November 20, 2005

the dogs on main street howl

... cause they understand that there is finally a positive connection between bruce springsteen and dogs: sirius satellite radio has launched a channel called "e street radio", which is "America's only 24/7 radio station devoted to the music and archives of Bruce Springsteen and the E-Street BAnd." forget those silly dog channels, this is the real thing.

sirius's logo makes sense to anybody who knows a little about astronomy or who has read this post (note the dog's star-shaped eye).

for those of us who don't subscribe to satellite radio, well, we can do what we always have done, make sure that there's a copy of the "world's best driving album" in the car and then celebrate "the thrill of singing with the Boss", as captured beautifully by helene cooper in a recent "appreciation" on the new york times editorial page (nov. 18):

Born to Run

On a steaming August afternoon in Washington, D.C., a few years ago, two friends and I busted out of class - oops, work - early, and headed for Maryland's Eastern Shore for blue crabs and cold beer. We were baking as we sat in traffic on the black leather seats of my convertible. Finally, we got to the Chesapeake Bay Bridge and paid the toll, and Neil slipped a disc into my CD player. The first familiar piano chords sounded: "The screen door slams./Mary's dress waves."

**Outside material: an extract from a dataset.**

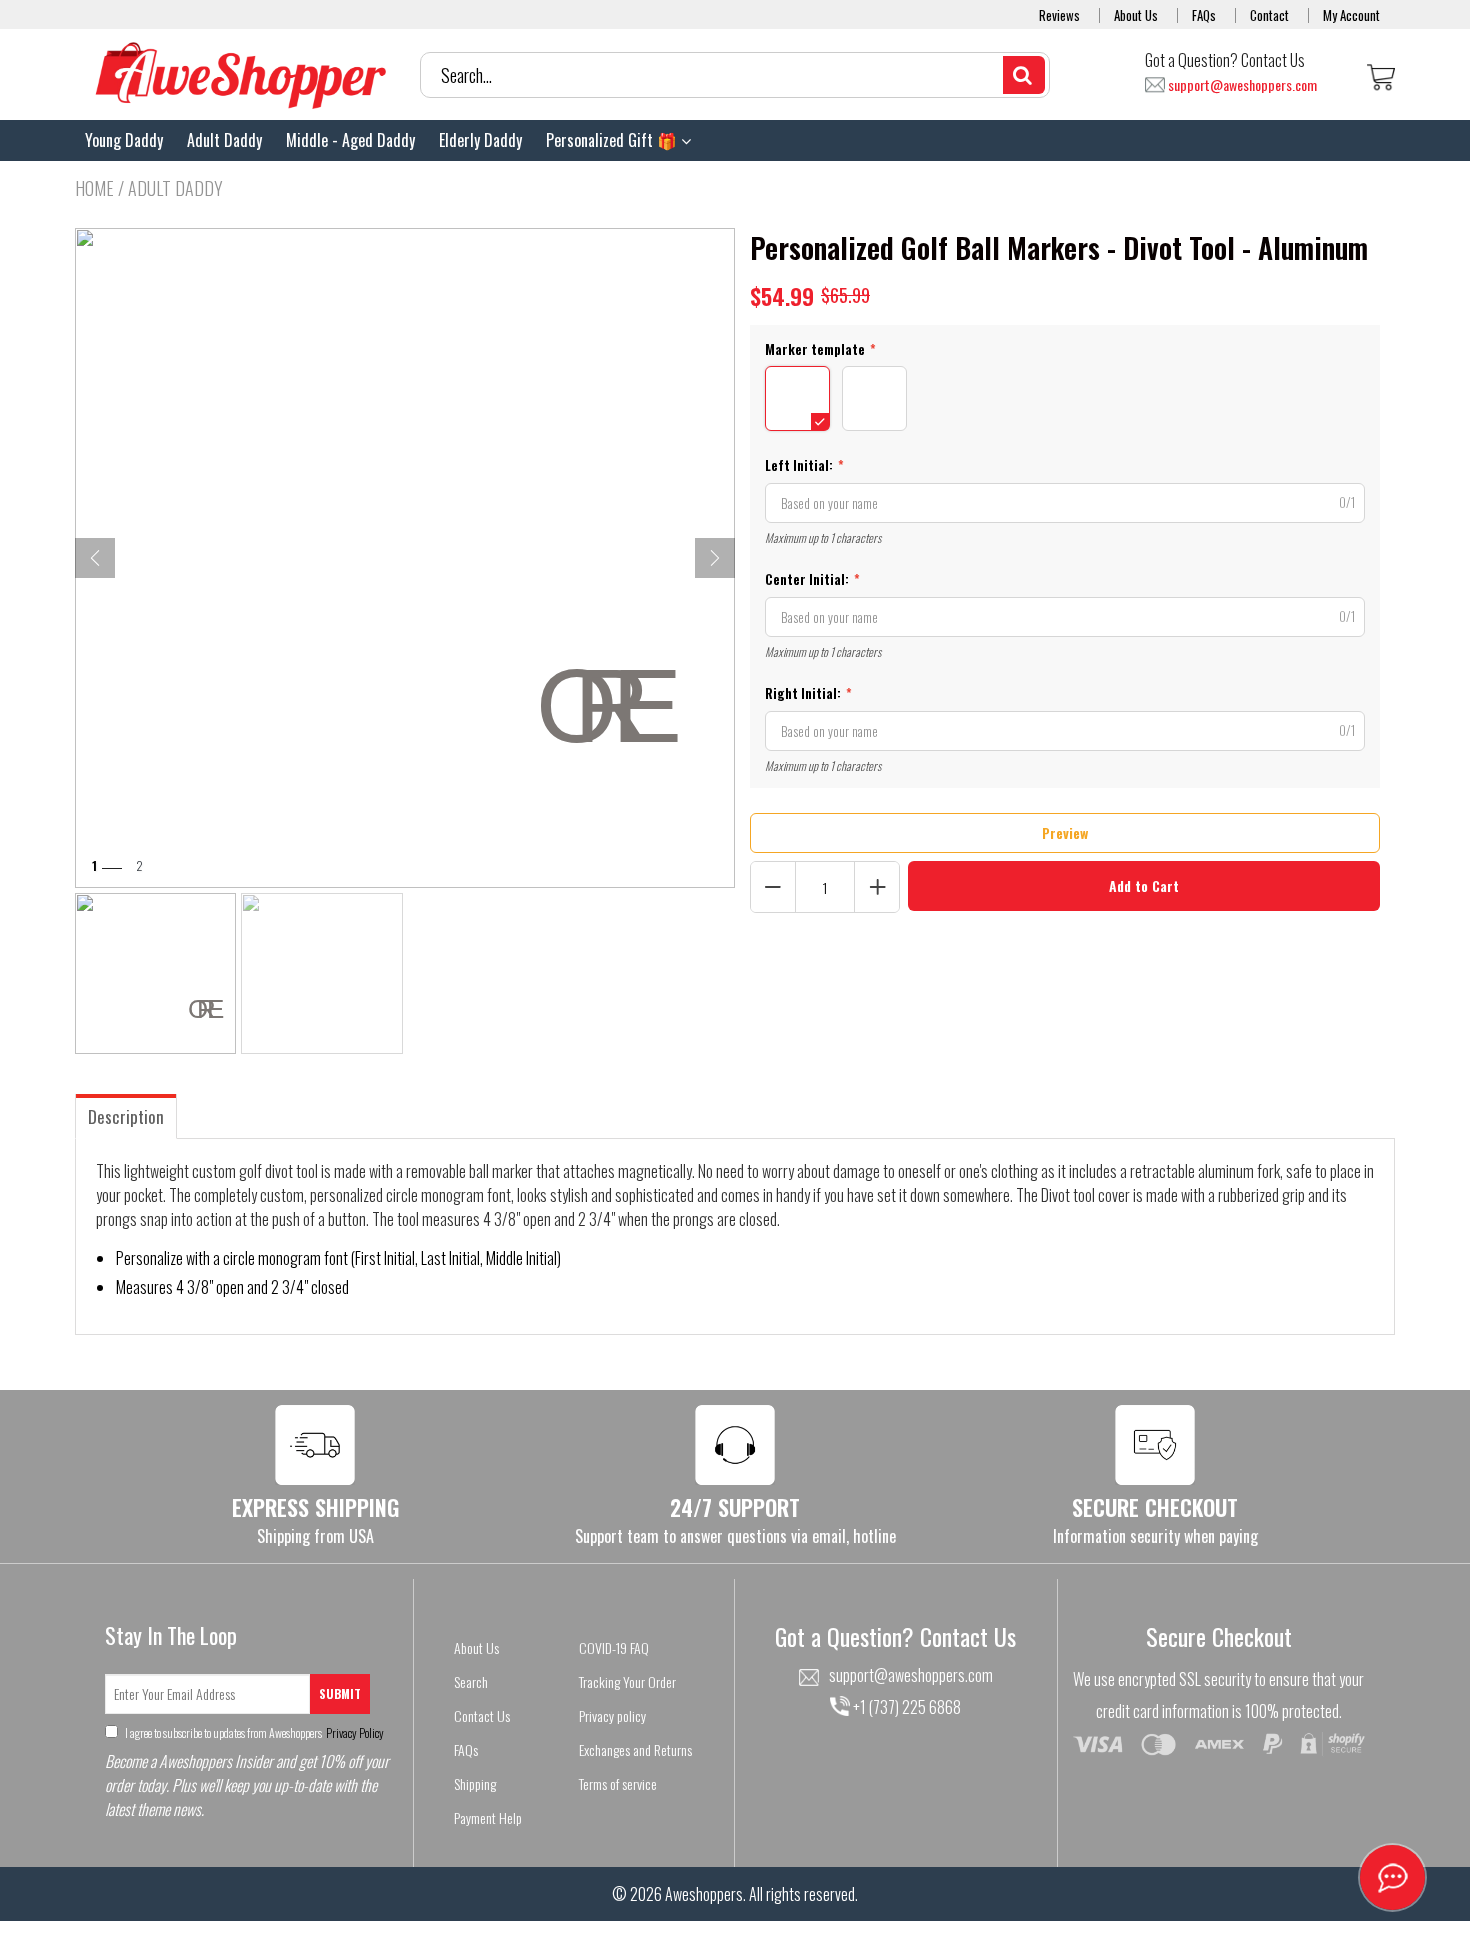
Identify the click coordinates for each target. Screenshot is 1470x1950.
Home (94, 188)
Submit (340, 1693)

If you stick to 61 miles per hour, it takes exactly 4 minutes 49 seconds to drive over the Bay Bridge, the same time it takes Bruce Springsteen to get through "Thunder Road," the opening song on the world's best driving album, "Born To Run." Bruce re-released "Born to Run" this week, 30 years after it first came out. Over the years, I've driven thousands of miles to Bruce, but none so sweet as on that day we went over the Bay Bridge to "Thunder Road."

Halfway across the bridge, the temperature dropped 10 degrees, to 88, and that's when Bruce got his guitar and learned how to make it talk. It was the perfect pause in the middle of an anthem, a chance to look out at the sailboats dotting the bay, at all the other Washington escapees cruising in search of tomorrow. "My car's out back if you're ready to take that long walk/from your front porch to my front seat./The door's open but the ride it ain't free."

Shailagh and I had our arms up in the air - maybe celebrating just the thrill of singing with the Boss as we barreled across the last part of the bridge. Bruce said, "I'm pulling out of here to win," and we played imaginary pianos with him on that last trill that leads into Clarence Clemons's saxophone. We were on the Eastern Shore proper and in a completely different place, psychologically, than when we drove past that tollbooth.

I got the 30th-anniversary box set on Tuesday, the day it came out, and spent the next three hours watching the two included DVD's on a laptop at work (research, of course). But my favorite part - listening to my beloved "Born to Run" CD all over again - I couldn't do in the office. "Everybody on 'Born to Run' is out, or trying to get out," Bruce says on the DVD. "That's the underpinning." No kidding. So I slid my new CD into my portable player and headed out, walking through downtown Manhattan. But I was also in my car once more, cruising over the Bay Bridge.